In a moment of moral weakness I paused in my surfing from the end of the Twins game last night to Letterman to The Colbert Report. What caught my eye was Harvey Levin, the guru of TMZ.com, being fed “story ideas” by his, uh, staff of twenty-something “news” hounds.
With journalism winding down in print and starting over on-line and elsewhere, the idea of a story meeting for TMZ.com, the ultra-popular , celebrities-as-people-and-usually-at-their-worst paparazzi website was irresistible. Okay, so what’s a story, kids?
Well, there was one with video of a drunk starlet being tailed out of a New York club being asked if she ate ice cream and her replying, “No. Milk makes me fart.” Cool! Harvey loved it. Then there was a still of Madonna leading her hub, Guy Ritchie, the movie director, through the door of a swank London restaurant carrying a box with a new “strap-on” in … a transparent bag. (Of course the poor career provocateur had NO IDEA the awaiting paparazzi would be able to see through the bag. None.)

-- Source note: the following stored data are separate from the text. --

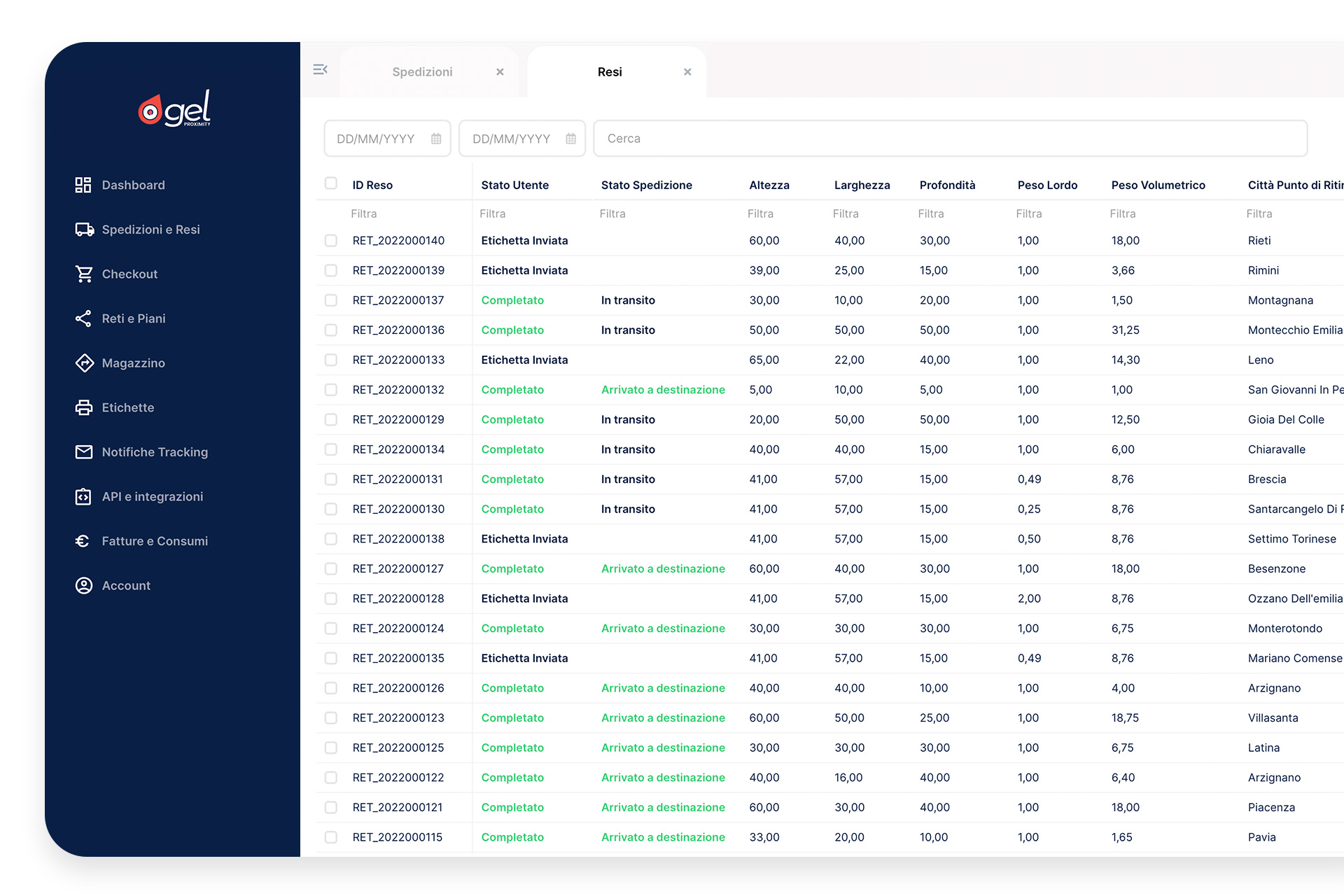
Task: Click the Cerca search field
Action: coord(950,139)
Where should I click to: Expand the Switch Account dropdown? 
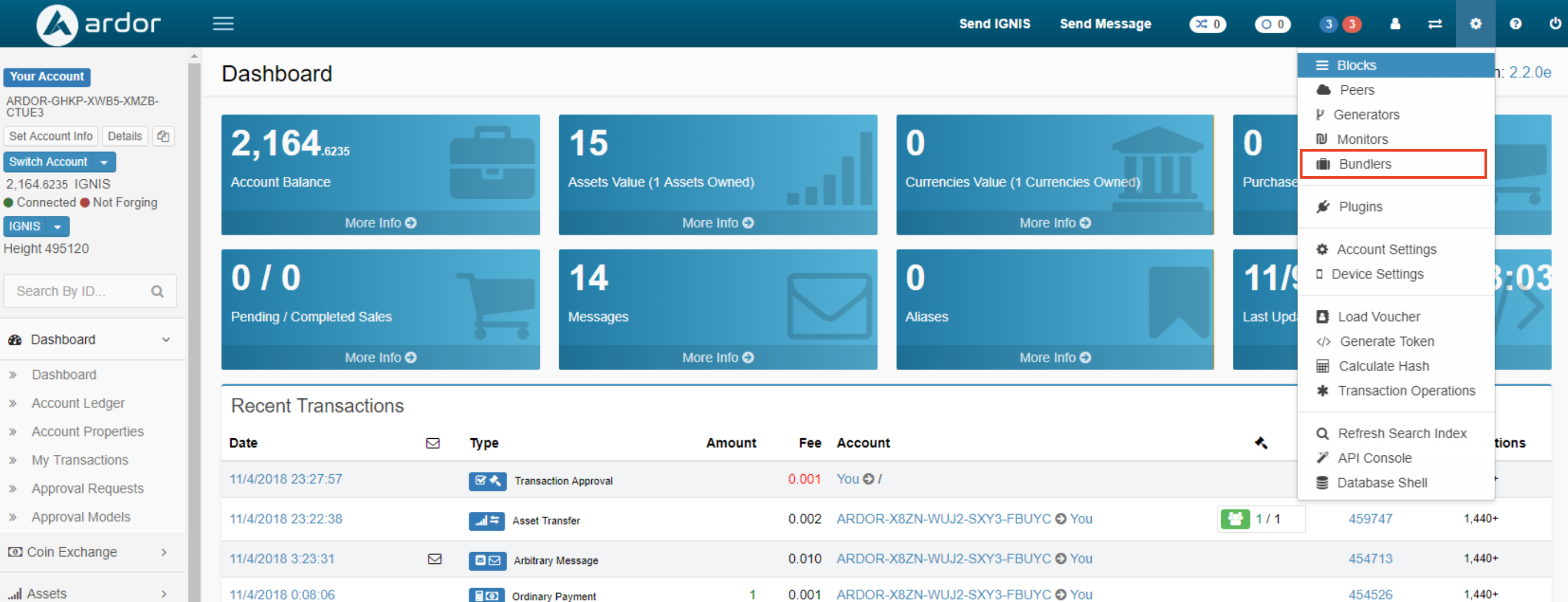[104, 163]
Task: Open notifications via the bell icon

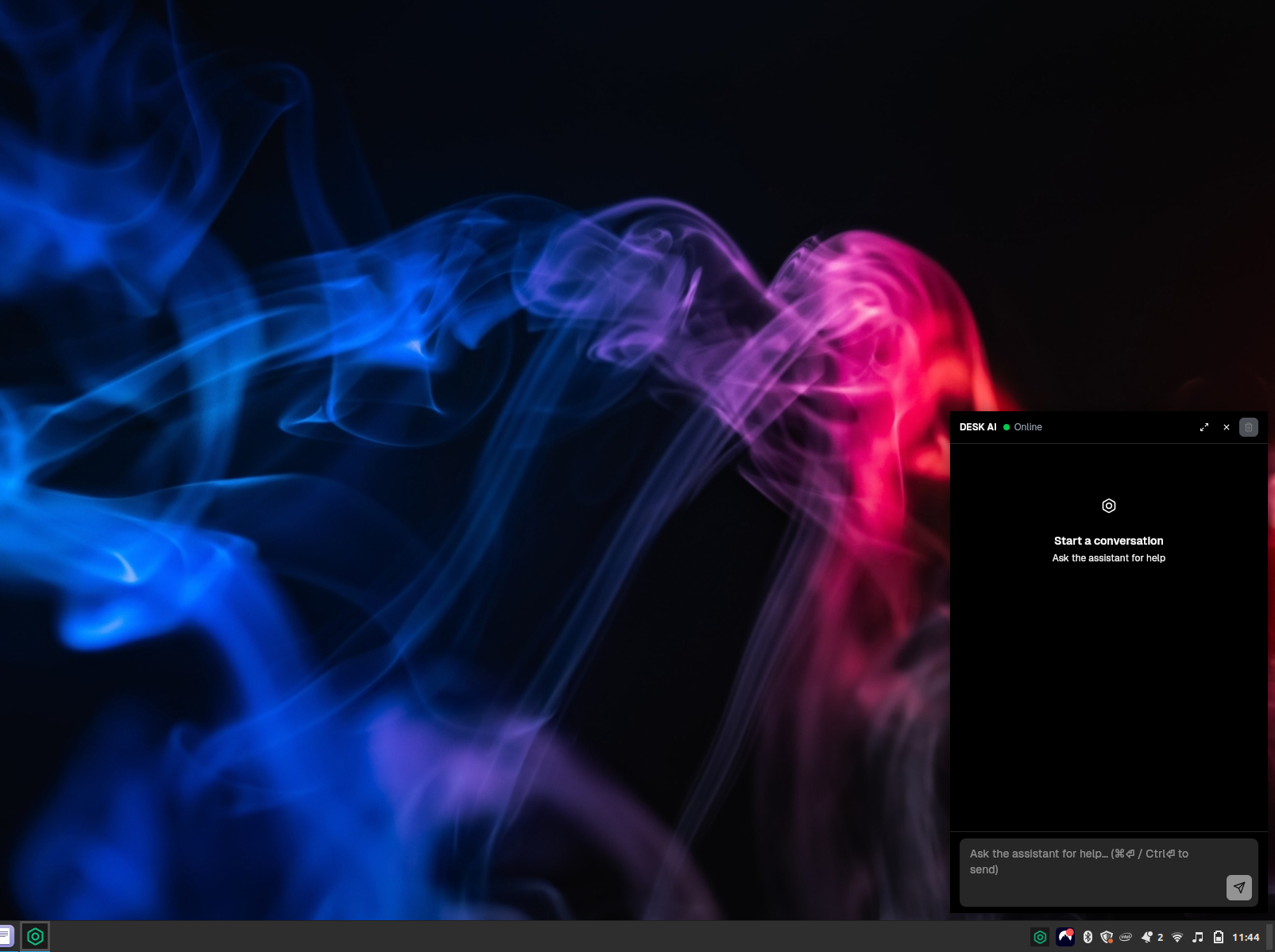Action: pyautogui.click(x=1147, y=937)
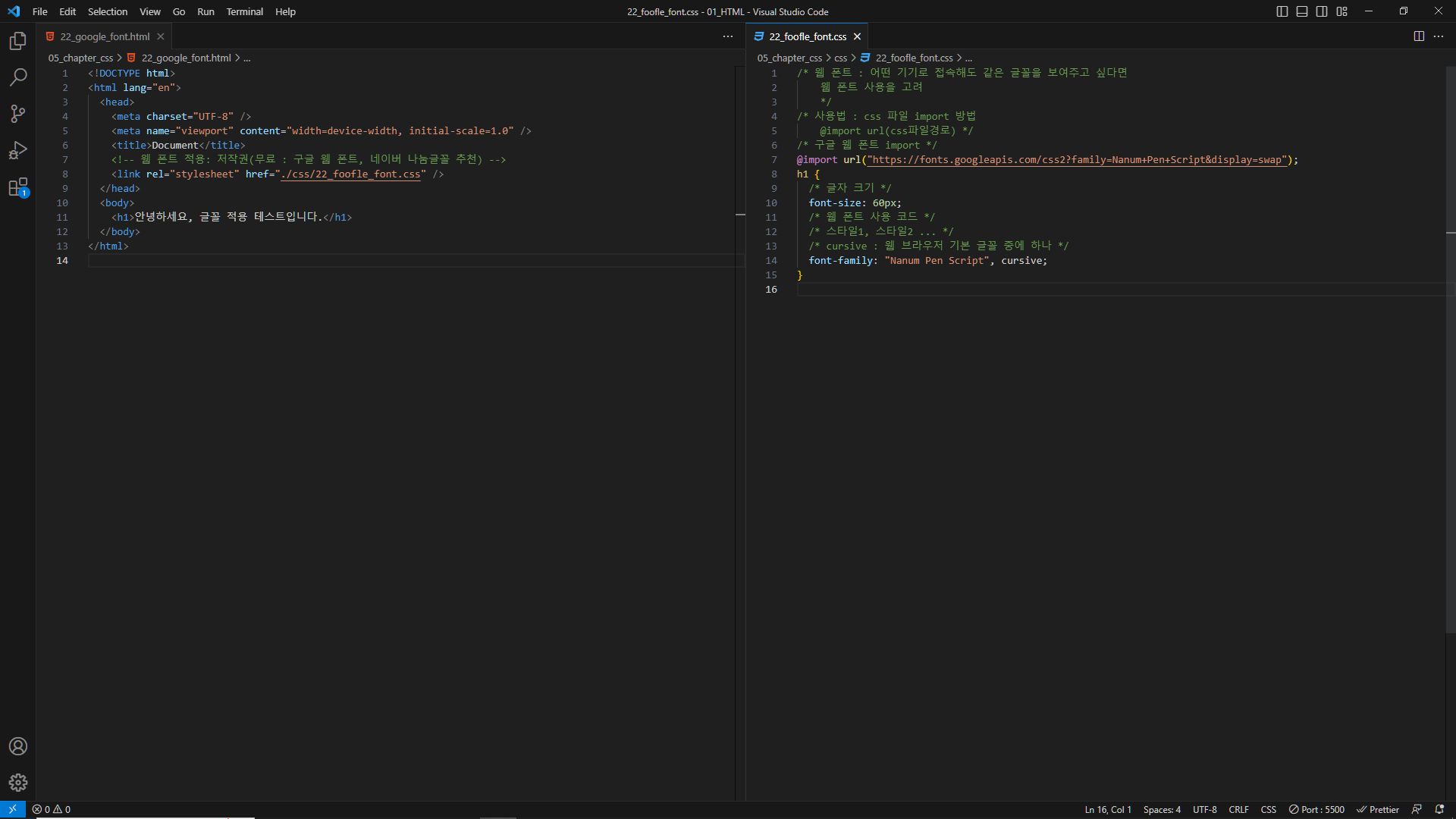
Task: Open the Extensions view
Action: 18,187
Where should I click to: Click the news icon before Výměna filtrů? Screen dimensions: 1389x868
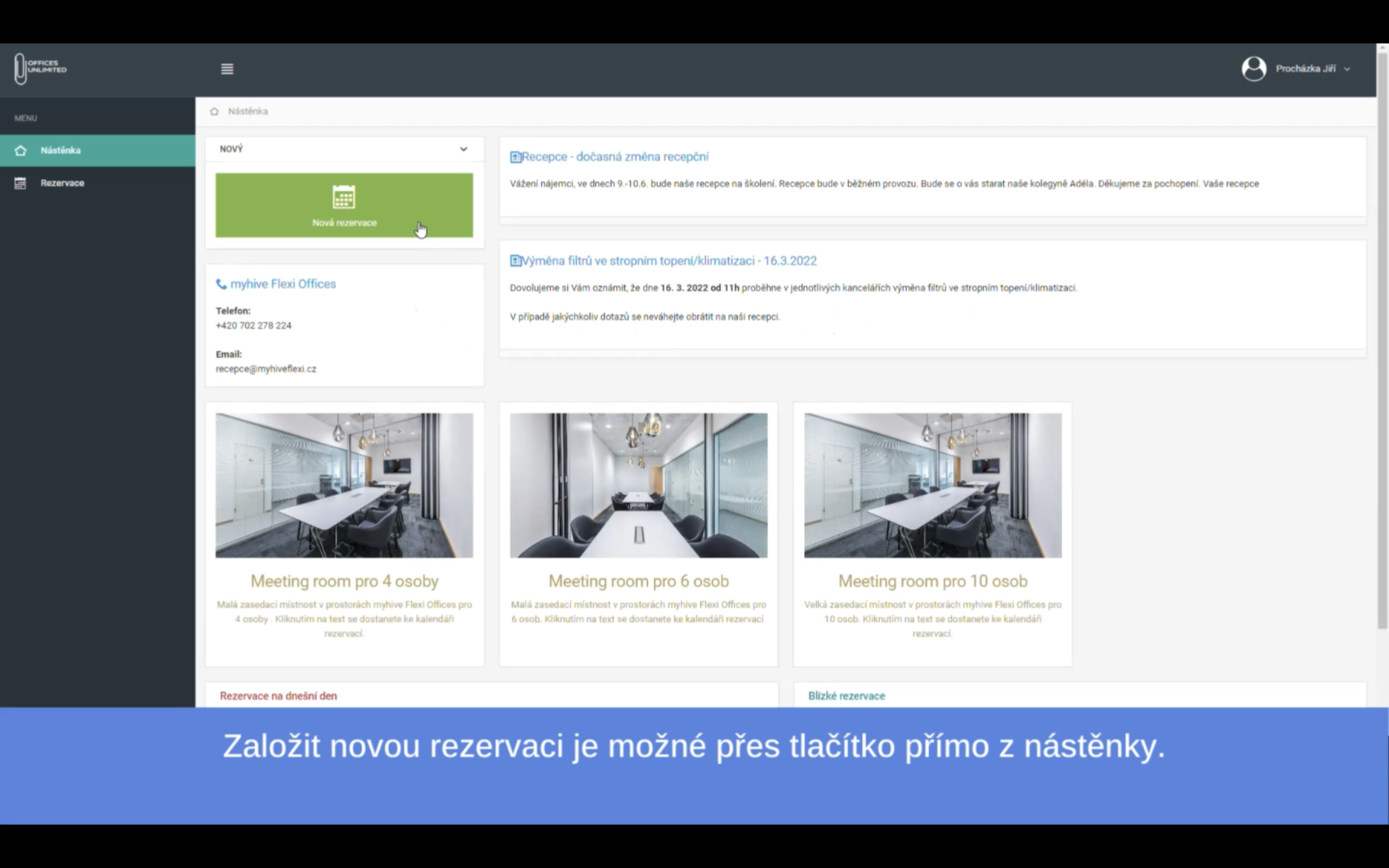click(516, 261)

“Strap-on”, you ask? Please. Haven’t you ever been in a newsroom?
Eventually I realized this was the much-awaited (by others) TV debut week of TMZ: The TV Show, with local air provided by Fox9 (big shock) KMSP-TV. (Fox 9 by the way, has hands down the worst voice mail set-up of any local media operation. I dare you to sit through the two or three levels of anchor-promo introductions and/or connect with anyone in the building. I tried “Programming” — which is about 11 levels down the voice-mail command chain — and still got a recording, and no one call back. That’s good business.)
Anyway, TMZ (i.e. “Thirty Mile Zone”, an inside-LA reference implying that nothing really matters outside that tight perimeter — unless you’ve got video of Madonna or a drunken starlet), is now a 10:30 pm option for all of you suffering celebrity information deprivation here in the Twin Cities.
Having … very … limited tolerance for anymore anything involving Britney Spears, Paris Hilton, Madonna or whatever wildly dysfunctional, self-aggrandizing blonde is currently being chased around LA, I don’t know that I’ll be missing too much Colbert over this. But I have to give Levin — who busted his move for shameless, exploitative prominence during the OJ Simpson trial — credit for moving well-past the $20 whoring of the “Entertainment Tonight” and “Access Hollywood” shticks.
The brilliance of TMZ: The Business Model — and Joel Kramer’s editor/filters should keep this in mind as they produce the front pages of MinnPost.com — is in having their cake and eating it too.
Levin is shameless (that word, again) about exploiting every bimbette and arrogant hunk-du jour for all they’re worth AND blowing past the publicity machinery protecting them on “Entertainment Tonight” for the mundane encounters out of make-up at airport baggage carousels and as they’re puking up their Hennessey on a TriBeCa sidewalk. Never mind if some of this stuff looks like it was shot with a cellphone, TMZ sees their mission in reducing the vain and nit-witted to their rightful states of cultural scorn. I like that.
On the other hand, they’ve got time for George Clooney to wander out of a Manhattan restaurant and chat up their “correspondent” and even talk tech about the guy’s camera. Clooney — talk about smooth.
Best though, was a “Jay-Walking” bit TMZ did last night, on the anniversary of the 9-11 attacks. The man/party twit-on-the-street question was pretty simple: What year did the 9-11 attacks take place?
Thankfully for TMZ’s cameras, the 5-watt party bulbs they put the question to were pretty simple, too. WAY … pretty simple. Ditz after ditz after ditz couldn’t quite place what year that thingie thing happened. They COULD however, right off the tops of their boney little heads, instantly recite the names of Brad Pitt and Angelina Jolie’s children. (The 75% blonde factor didn’t exactly help defuse that cruel stereotype.)
I’m not going to go so far as to say Harvey Levin is bravely holding a mirror up to modern vanity and stupidity … but he’ll make another fortune by slapping it on TV.